▶ [Exercise brief] Return each of the rows below unchanged, reproducing every line character for character.

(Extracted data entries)
****************

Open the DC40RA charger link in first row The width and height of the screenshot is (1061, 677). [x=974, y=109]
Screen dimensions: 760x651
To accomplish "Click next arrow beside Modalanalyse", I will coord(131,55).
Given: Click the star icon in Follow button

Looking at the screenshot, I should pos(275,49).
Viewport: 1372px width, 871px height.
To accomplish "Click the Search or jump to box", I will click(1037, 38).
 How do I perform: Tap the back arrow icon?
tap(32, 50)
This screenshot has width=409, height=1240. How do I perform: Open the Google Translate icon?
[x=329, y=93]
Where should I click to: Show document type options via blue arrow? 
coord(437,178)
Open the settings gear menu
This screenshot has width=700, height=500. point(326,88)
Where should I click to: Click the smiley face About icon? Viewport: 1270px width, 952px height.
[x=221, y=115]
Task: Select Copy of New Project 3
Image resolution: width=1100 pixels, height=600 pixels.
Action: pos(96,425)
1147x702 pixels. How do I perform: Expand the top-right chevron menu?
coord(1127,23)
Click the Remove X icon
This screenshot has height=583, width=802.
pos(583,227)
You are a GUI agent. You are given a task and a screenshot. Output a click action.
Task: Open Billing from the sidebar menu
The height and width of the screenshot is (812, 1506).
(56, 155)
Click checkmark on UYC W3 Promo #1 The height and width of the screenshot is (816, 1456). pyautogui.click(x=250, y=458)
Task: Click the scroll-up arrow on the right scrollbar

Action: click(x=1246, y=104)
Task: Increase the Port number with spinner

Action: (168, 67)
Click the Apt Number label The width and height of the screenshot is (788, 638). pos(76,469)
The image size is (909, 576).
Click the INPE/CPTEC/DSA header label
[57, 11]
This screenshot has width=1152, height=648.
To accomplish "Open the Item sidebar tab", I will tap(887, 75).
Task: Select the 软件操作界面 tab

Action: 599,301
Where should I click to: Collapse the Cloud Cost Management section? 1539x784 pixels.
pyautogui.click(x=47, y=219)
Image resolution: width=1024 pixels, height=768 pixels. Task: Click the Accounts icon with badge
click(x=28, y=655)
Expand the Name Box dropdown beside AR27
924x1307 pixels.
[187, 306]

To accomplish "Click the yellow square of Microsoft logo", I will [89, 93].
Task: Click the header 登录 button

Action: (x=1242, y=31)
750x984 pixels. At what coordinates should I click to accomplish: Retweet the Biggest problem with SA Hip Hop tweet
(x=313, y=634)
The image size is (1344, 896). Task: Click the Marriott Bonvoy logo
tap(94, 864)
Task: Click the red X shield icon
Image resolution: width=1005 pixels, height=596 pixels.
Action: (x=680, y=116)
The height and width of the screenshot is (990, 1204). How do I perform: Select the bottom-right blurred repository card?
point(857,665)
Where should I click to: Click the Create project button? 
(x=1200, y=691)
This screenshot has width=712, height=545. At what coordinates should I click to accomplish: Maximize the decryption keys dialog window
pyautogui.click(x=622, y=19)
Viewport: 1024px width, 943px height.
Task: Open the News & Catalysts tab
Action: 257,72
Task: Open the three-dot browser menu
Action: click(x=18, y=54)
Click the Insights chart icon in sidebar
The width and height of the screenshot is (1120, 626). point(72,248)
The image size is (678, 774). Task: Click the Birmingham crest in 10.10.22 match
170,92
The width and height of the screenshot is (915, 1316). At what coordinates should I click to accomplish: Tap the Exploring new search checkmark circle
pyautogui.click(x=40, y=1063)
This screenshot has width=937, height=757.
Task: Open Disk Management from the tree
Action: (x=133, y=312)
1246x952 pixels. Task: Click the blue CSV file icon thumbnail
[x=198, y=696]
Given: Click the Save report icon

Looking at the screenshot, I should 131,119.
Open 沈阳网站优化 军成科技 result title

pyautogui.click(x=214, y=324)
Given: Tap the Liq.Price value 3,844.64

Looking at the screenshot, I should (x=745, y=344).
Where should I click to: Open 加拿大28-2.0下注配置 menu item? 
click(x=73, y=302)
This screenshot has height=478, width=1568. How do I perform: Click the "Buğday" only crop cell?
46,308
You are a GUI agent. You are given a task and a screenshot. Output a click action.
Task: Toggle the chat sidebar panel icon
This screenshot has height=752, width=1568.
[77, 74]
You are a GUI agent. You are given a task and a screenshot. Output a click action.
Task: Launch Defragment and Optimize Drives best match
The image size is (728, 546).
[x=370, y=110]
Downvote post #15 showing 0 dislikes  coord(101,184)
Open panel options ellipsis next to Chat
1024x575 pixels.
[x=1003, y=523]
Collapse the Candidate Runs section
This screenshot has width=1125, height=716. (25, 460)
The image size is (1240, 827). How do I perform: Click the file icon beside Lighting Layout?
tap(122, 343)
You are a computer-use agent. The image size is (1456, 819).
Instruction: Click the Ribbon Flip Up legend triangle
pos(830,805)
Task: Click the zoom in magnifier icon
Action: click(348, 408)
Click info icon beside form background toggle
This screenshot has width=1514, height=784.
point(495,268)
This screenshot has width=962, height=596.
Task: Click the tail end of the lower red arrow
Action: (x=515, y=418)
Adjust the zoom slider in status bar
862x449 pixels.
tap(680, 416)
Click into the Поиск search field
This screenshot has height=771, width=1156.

****************

▶ [Response]
Open the DC40RA charger link in first row The width and height of the screenshot is (1061, 677). [x=974, y=109]
Screen dimensions: 760x651
To accomplish "Click next arrow beside Modalanalyse", I will coord(131,55).
Given: Click the star icon in Follow button

Looking at the screenshot, I should pos(275,49).
Viewport: 1372px width, 871px height.
To accomplish "Click the Search or jump to box", I will click(1037, 38).
 How do I perform: Tap the back arrow icon?
tap(32, 50)
This screenshot has width=409, height=1240. How do I perform: Open the Google Translate icon?
[x=329, y=93]
Where should I click to: Show document type options via blue arrow? 
coord(437,178)
Open the settings gear menu
This screenshot has width=700, height=500. point(326,88)
Where should I click to: Click the smiley face About icon? Viewport: 1270px width, 952px height.
[x=221, y=115]
Task: Select Copy of New Project 3
Image resolution: width=1100 pixels, height=600 pixels.
Action: pos(96,425)
1147x702 pixels. How do I perform: Expand the top-right chevron menu?
coord(1127,23)
Click the Remove X icon
This screenshot has height=583, width=802.
pos(583,227)
You are a GUI agent. You are given a task and a screenshot. Output a click action.
Task: Open Billing from the sidebar menu
The height and width of the screenshot is (812, 1506).
(56, 155)
Click checkmark on UYC W3 Promo #1 The height and width of the screenshot is (816, 1456). pyautogui.click(x=250, y=458)
Task: Click the scroll-up arrow on the right scrollbar

Action: click(x=1246, y=104)
Task: Increase the Port number with spinner

Action: (168, 67)
Click the Apt Number label The width and height of the screenshot is (788, 638). pos(76,469)
The image size is (909, 576).
Click the INPE/CPTEC/DSA header label
[57, 11]
This screenshot has width=1152, height=648.
To accomplish "Open the Item sidebar tab", I will tap(887, 75).
Task: Select the 软件操作界面 tab

Action: 599,301
Where should I click to: Collapse the Cloud Cost Management section? 1539x784 pixels.
pyautogui.click(x=47, y=219)
Image resolution: width=1024 pixels, height=768 pixels. Task: Click the Accounts icon with badge
click(x=28, y=655)
Expand the Name Box dropdown beside AR27
924x1307 pixels.
[187, 306]

To accomplish "Click the yellow square of Microsoft logo", I will [89, 93].
Task: Click the header 登录 button

Action: (x=1242, y=31)
750x984 pixels. At what coordinates should I click to accomplish: Retweet the Biggest problem with SA Hip Hop tweet
(x=313, y=634)
The image size is (1344, 896). Task: Click the Marriott Bonvoy logo
tap(94, 864)
Task: Click the red X shield icon
Image resolution: width=1005 pixels, height=596 pixels.
Action: (x=680, y=116)
The height and width of the screenshot is (990, 1204). How do I perform: Select the bottom-right blurred repository card?
point(857,665)
Where should I click to: Click the Create project button? 
(x=1200, y=691)
This screenshot has width=712, height=545. At what coordinates should I click to accomplish: Maximize the decryption keys dialog window
pyautogui.click(x=622, y=19)
Viewport: 1024px width, 943px height.
Task: Open the News & Catalysts tab
Action: 257,72
Task: Open the three-dot browser menu
Action: click(x=18, y=54)
Click the Insights chart icon in sidebar
The width and height of the screenshot is (1120, 626). point(72,248)
The image size is (678, 774). Task: Click the Birmingham crest in 10.10.22 match
170,92
The width and height of the screenshot is (915, 1316). At what coordinates should I click to accomplish: Tap the Exploring new search checkmark circle
pyautogui.click(x=40, y=1063)
This screenshot has width=937, height=757.
Task: Open Disk Management from the tree
Action: (x=133, y=312)
1246x952 pixels. Task: Click the blue CSV file icon thumbnail
[x=198, y=696]
Given: Click the Save report icon

Looking at the screenshot, I should 131,119.
Open 沈阳网站优化 军成科技 result title

pyautogui.click(x=214, y=324)
Given: Tap the Liq.Price value 3,844.64

Looking at the screenshot, I should (x=745, y=344).
Where should I click to: Open 加拿大28-2.0下注配置 menu item? 
click(x=73, y=302)
This screenshot has height=478, width=1568. How do I perform: Click the "Buğday" only crop cell?
46,308
You are a GUI agent. You are given a task and a screenshot. Output a click action.
Task: Toggle the chat sidebar panel icon
This screenshot has height=752, width=1568.
[77, 74]
You are a GUI agent. You are given a task and a screenshot. Output a click action.
Task: Launch Defragment and Optimize Drives best match
The image size is (728, 546).
[x=370, y=110]
Downvote post #15 showing 0 dislikes  coord(101,184)
Open panel options ellipsis next to Chat
1024x575 pixels.
[x=1003, y=523]
Collapse the Candidate Runs section
This screenshot has width=1125, height=716. (25, 460)
The image size is (1240, 827). How do I perform: Click the file icon beside Lighting Layout?
tap(122, 343)
You are a computer-use agent. The image size is (1456, 819).
Instruction: Click the Ribbon Flip Up legend triangle
pos(830,805)
Task: Click the zoom in magnifier icon
Action: click(348, 408)
Click info icon beside form background toggle
This screenshot has width=1514, height=784.
point(495,268)
This screenshot has width=962, height=596.
Task: Click the tail end of the lower red arrow
Action: (x=515, y=418)
Adjust the zoom slider in status bar
862x449 pixels.
tap(680, 416)
Click into the Поиск search field
This screenshot has height=771, width=1156.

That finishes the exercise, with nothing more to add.